### Directive
Please extract the material starting at the line containing "Task: Click the greyed" and ending at the line containing "Action: (x=1018, y=567)", both included, and repeat those lines exactly.

# Dataset extract start

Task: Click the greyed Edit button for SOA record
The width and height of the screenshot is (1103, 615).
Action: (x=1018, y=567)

# Dataset extract end
# Dataset extract start

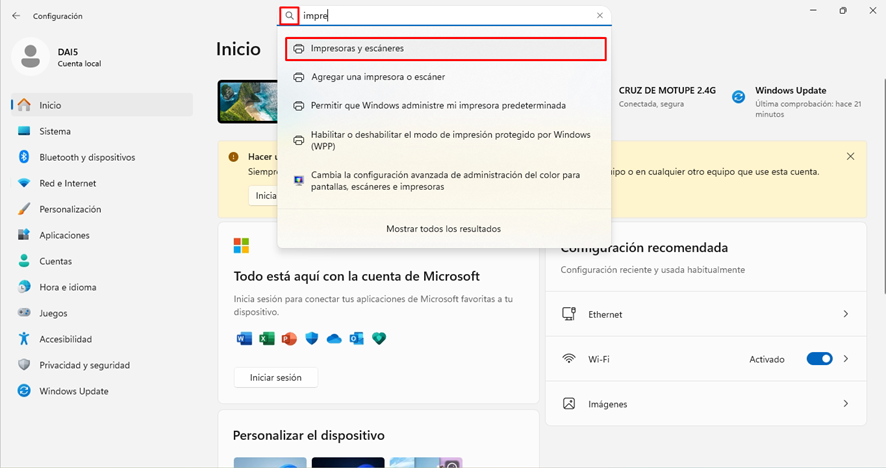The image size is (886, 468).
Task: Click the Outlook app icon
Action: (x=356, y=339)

# Dataset extract end

### Written answer
Task: Click the greyed Edit button for SOA record
The width and height of the screenshot is (1103, 615).
Action: (x=1018, y=567)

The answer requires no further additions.